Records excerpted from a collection
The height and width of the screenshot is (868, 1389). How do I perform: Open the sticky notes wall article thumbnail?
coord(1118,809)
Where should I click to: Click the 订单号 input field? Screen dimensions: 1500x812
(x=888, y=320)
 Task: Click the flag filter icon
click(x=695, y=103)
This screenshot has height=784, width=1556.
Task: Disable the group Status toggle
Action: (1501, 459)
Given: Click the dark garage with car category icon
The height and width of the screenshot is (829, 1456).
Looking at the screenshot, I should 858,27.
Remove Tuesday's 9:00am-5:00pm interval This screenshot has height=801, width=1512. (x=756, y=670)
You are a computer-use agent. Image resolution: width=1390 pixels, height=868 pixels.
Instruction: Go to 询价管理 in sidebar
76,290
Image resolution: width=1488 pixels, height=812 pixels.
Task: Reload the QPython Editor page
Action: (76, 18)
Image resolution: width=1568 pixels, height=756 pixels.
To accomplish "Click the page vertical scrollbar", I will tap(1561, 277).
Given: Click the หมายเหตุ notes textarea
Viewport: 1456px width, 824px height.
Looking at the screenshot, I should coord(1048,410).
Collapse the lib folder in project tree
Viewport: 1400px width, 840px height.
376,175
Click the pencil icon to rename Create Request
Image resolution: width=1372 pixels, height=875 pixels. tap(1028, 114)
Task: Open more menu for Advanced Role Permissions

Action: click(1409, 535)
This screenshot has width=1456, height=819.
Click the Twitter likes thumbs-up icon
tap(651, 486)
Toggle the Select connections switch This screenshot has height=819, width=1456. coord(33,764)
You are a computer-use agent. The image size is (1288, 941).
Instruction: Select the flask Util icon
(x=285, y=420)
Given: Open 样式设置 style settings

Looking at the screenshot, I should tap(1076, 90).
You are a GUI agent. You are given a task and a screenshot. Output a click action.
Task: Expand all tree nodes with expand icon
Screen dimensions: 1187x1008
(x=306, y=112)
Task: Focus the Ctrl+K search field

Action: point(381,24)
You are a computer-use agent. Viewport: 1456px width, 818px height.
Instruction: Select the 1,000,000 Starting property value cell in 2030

- [TO DO]:
Retype the data in full, precisely as given.

- [RESPONSE]:
The height and width of the screenshot is (868, 1389). How do I perform: Open the sticky notes wall article thumbnail?
coord(1118,809)
Where should I click to: Click the 订单号 input field? Screen dimensions: 1500x812
(x=888, y=320)
 Task: Click the flag filter icon
click(x=695, y=103)
This screenshot has height=784, width=1556.
Task: Disable the group Status toggle
Action: (1501, 459)
Given: Click the dark garage with car category icon
The height and width of the screenshot is (829, 1456).
Looking at the screenshot, I should 858,27.
Remove Tuesday's 9:00am-5:00pm interval This screenshot has height=801, width=1512. (x=756, y=670)
You are a computer-use agent. Image resolution: width=1390 pixels, height=868 pixels.
Instruction: Go to 询价管理 in sidebar
76,290
Image resolution: width=1488 pixels, height=812 pixels.
Task: Reload the QPython Editor page
Action: (76, 18)
Image resolution: width=1568 pixels, height=756 pixels.
To accomplish "Click the page vertical scrollbar", I will tap(1561, 277).
Given: Click the หมายเหตุ notes textarea
Viewport: 1456px width, 824px height.
Looking at the screenshot, I should coord(1048,410).
Collapse the lib folder in project tree
Viewport: 1400px width, 840px height.
376,175
Click the pencil icon to rename Create Request
Image resolution: width=1372 pixels, height=875 pixels. tap(1028, 114)
Task: Open more menu for Advanced Role Permissions

Action: click(1409, 535)
This screenshot has width=1456, height=819.
Click the Twitter likes thumbs-up icon
tap(651, 486)
Toggle the Select connections switch This screenshot has height=819, width=1456. coord(33,764)
You are a computer-use agent. The image size is (1288, 941).
Instruction: Select the flask Util icon
(x=285, y=420)
Given: Open 样式设置 style settings

Looking at the screenshot, I should tap(1076, 90).
You are a GUI agent. You are given a task and a screenshot. Output a click action.
Task: Expand all tree nodes with expand icon
Screen dimensions: 1187x1008
(x=306, y=112)
Task: Focus the Ctrl+K search field

Action: point(381,24)
You are a computer-use agent. Viewport: 1456px width, 818px height.
Instruction: Select the 1,000,000 Starting property value cell in 2030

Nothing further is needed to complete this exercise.